Juanita Torremacho, a fourth-generation folk healer, performs a 'tu-ob' ritual to help a patient with his arm pain. Visitors from all over the Philippines (and foreign travelers) journey to Juanita’s home in hopes of being healed.
A sorcerer in Siquijor island places his hand on a human skull which he uses to cast spells on people. Visitors from all over the world hire him to place hexes against their enemies. This skull is kept in an old rice bag and is stuffed with victims photographs and their names written on pieces of paper. Siquijor island is known for its black magic and folk healers.

Vodou in Haiti

In ‘Servants of the Spirit’, photographer, Les Stone, spends 20 years exploring the mysticism of the practice of vodou, an African diasporic religion that developed in Haiti between the 16th and 19th centuries and which is often seen as a practice involving magic. Vodou is an official religion of Haiti, which more than 8 million people practice. This African diasporic religion is based on the belief that everything is a spirit and humans exist to serve the spirits through different devotional rites and prayers.

During rituals, Vodouists will often experience spirit possession and enter trance-like states, which can include eating and drinking, dancing, divination and performing special medical cures or physical fears. Vodou is not evil; it is a belief system and religion comparable to any other. As one of Vodou's central sites, Souvenance holds an annual festival at Easter. These images take place during this event.

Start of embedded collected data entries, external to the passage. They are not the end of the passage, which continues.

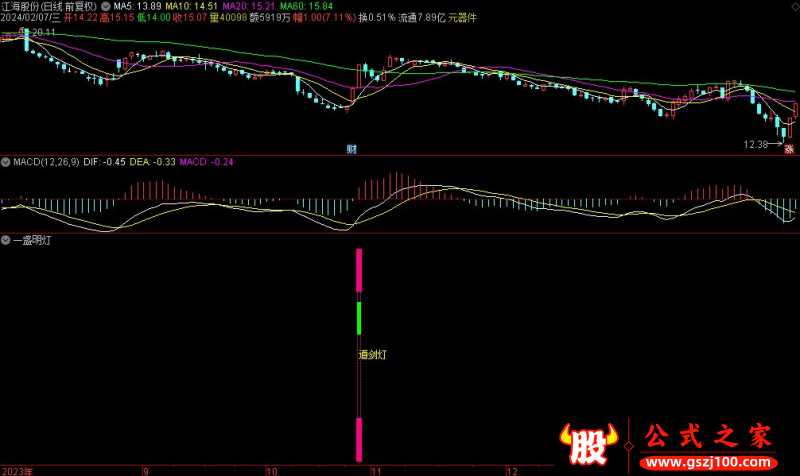Click the 12.38 low price label

(757, 143)
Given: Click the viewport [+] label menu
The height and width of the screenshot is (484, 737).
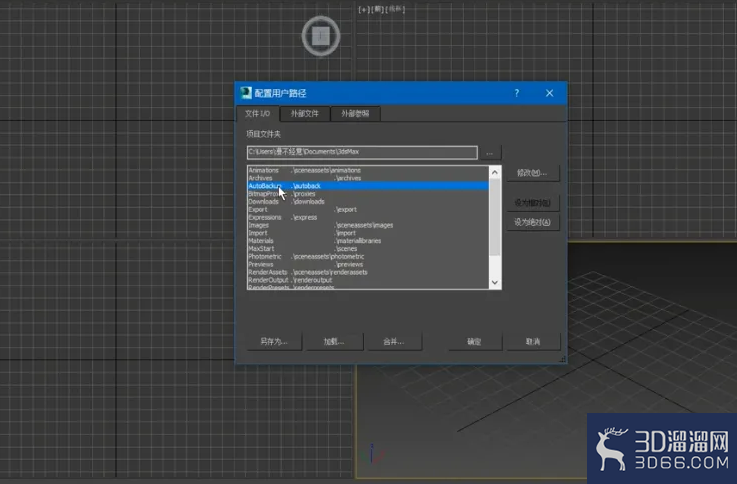Looking at the screenshot, I should click(363, 9).
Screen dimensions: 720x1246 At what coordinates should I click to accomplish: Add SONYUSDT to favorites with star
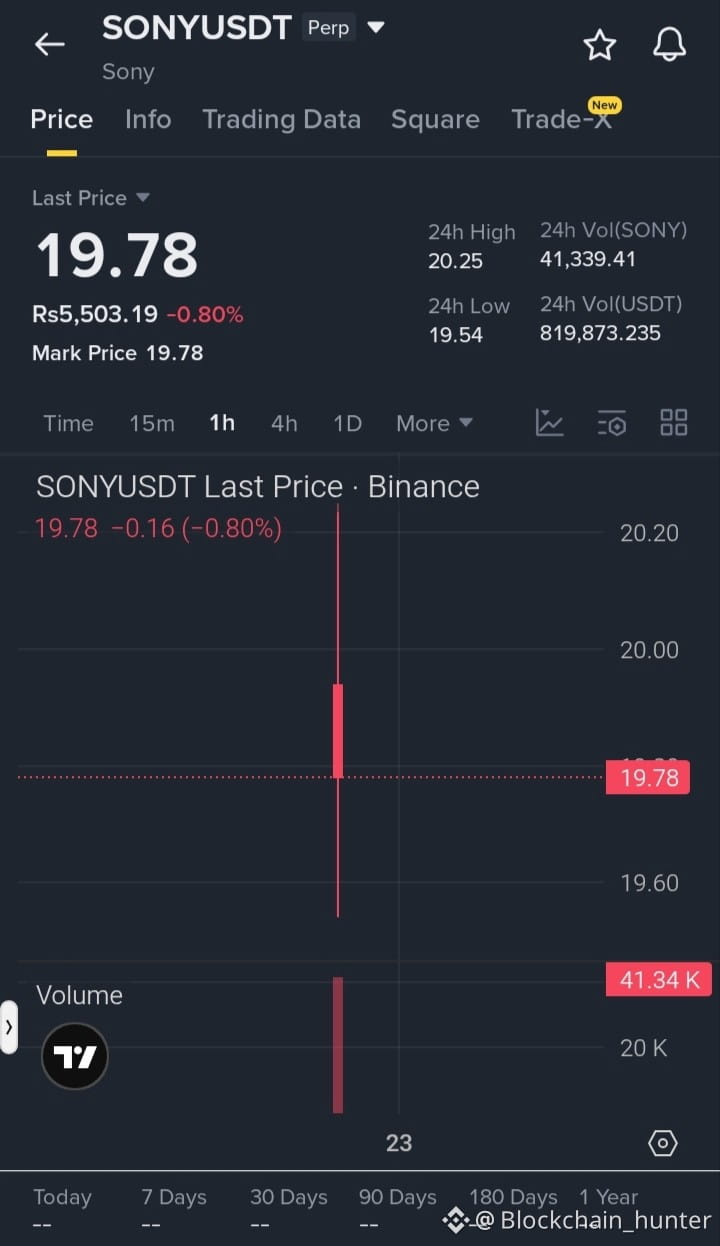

Of his time spent there, Stone says “it’s Vodou, the people, the music, the dance and the incredible drumming that draw me back.

All images by Les Stone

Witchcraft in Romania

In the suburbs of Bucharest lives one of the most famous witches in Romania, @mihaelamincaofficial. She and her coven - all of which are traditionally itinerant Roma minorities - live at the outskirts of European society and make their living through performing rituals that help their clients find money, love and sufficient punishments for those who have wronged them.

Romanian photographer, Virginia Lupu, had the chance of photographing them in cantatory action. In this, Lupu discovered a significant aesthetic element in the witches' rituals. Minca would use a different color palette for each type of spell.

"Red for love, yellow for abundance and richness, white for blessing, and black for powerful black magic rituals..."

The women's recipes and activities aren't noted in any kind of book, but passed down from generation to generation. The images highlight how the women invoke craft and fashion to enhance their potency and Lupu wanted the images to help viewers better appreciate Roma superstitions, witchcraft and magical practices.